Criada nos Estados Unidos, no fim do século XIX, a organização religiosa Testemunhas de Jeová tem mais de 8 milhões de seguidores em todo o mundo, com uma expressão igualmente significativa em Portugal.

Esta confissão religiosa, que desde a sua fundação proíbe a transfusão sanguínea nos seus membros sob pena de expulsão da mesma, atualizou as suas diretivas em 2000. Manteve a proibição de transfusões de sangue total, eritrócitos, leucócitos, plaquetas ou plasma, anulando, no entanto, a expulsão daqueles que optarem por ela, considerando que os mesmos, ao aceitarem uma transfusão livre e esclarecidamente, se autoexcluem da sua fé. Quanto a outros hemoderivados, como a albumina, é concedido ao crente o direito a decidir sem qualquer proibição nesse sentido.

O Conselho Nacional de Ética Para as Ciências da Vida emitiu, em 2005, um Relatório-Parecer sobre a objeção ao uso de sangue e derivados para fins terapêuticos por motivos religiosos que contextualiza esta questão dos pontos de vista médico, ético e legal, em Portugal.

“Sendo o doente livre e consciente para deliberar sobre si próprio e sobre a sua saúde, a sua recusa em receber tratamento encontra fundamento no princípio da autonomia.” Isto significa que tendo o médico verificado a competência do doente para tomar uma decisão do ponto de vista funcional, e prestado ao mesmo todos os esclarecimentos necessários ao pleno entendimento da sua condição clínica, da necessidade de transfusão e das eventuais consequências da sua não-realização, este deve apenas respeitar a decisão garantindo que ela foi tomada livre e autonomamente sem qualquer tipo de coacção externa. É por esta razão que cabe ao médico decidir em que medida envolve a família na decisão, consoante o eventual risco de condicionamento da livre escolha do doente. Conservando o médico o direito à sua consciência moral e deontológica, pode solicitar que o doente deixe de estar à sua responsabilidade clínica, sendo os seus cuidados assumidos por outro profissional, de acordo com o nº 3 do artigo 38º do Código Deontológico da Ordem dos Médicos.

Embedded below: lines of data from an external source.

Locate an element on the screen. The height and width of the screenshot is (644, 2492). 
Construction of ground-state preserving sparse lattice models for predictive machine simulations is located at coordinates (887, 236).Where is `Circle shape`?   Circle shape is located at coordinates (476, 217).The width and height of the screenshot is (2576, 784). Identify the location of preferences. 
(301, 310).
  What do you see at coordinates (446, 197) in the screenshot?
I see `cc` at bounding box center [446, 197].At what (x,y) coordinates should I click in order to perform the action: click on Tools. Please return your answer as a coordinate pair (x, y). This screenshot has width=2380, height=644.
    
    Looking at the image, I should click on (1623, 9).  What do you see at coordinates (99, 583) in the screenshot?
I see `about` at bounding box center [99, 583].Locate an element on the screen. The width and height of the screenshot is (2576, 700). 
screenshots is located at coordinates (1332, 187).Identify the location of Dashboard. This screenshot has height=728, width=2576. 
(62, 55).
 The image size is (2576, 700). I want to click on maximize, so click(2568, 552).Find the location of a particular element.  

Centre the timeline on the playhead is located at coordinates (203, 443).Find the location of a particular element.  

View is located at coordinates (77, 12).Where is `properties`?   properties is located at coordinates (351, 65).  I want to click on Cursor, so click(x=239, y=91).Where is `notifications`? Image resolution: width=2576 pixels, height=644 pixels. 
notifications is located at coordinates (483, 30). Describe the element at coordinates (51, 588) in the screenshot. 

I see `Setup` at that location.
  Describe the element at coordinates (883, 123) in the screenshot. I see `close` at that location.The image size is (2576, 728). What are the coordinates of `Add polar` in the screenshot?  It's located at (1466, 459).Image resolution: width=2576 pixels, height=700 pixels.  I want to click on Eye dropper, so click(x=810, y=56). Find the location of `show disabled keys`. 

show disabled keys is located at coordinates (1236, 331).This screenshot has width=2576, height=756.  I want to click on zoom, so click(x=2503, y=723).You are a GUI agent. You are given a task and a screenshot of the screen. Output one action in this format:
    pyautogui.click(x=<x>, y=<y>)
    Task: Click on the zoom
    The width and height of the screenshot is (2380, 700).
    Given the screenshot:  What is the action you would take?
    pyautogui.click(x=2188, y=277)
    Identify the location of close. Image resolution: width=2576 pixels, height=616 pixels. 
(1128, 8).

Existe, como é previsível, uma dispensa excecional do consentimento associada a transfusões em situações de risco para a vida de extrema urgência. Nestas circunstâncias, é considerada legítima a ação médica em respeito pelo princípio da beneficência, perante situação de perigo iminente sem condições para que se prestem as informações necessárias para obtenção do esclarecimento e, como tal, do consentimento. É o próprio Código Penal na sua alínea a) do nº 2 do artigo 156 que recusa a punibilidade pela falta de consentimento “quando este só puder ser obtido com adiamento que implique perigo para a vida ou perigo grave para o corpo ou para a saúde do doente”.

Outra situação especial é a situação de inconsciência, como vimos neste caso. Neste caso, devemos ter também em conta a figura do consentimento antecipado. O consentimento pode ser dado de forma oral, documental, antecipado ou audiovisual. Comprovada a autenticidade de uma declaração antecipada, esta constitui uma objeção formal que deve ser obrigatoriamente respeitada. A mesma não dispensa, no entanto, que o médico avalie o esclarecimento do doente e a atualidade da declaração, campos em que a zona cinzenta pode dificultar uma decisão, razão pela qual existem especialistas que consideram que o consentimento antecipado é de natureza indicativa. Caso não exista declaração de vontade antecipada, é o princípio da beneficência que prevalece.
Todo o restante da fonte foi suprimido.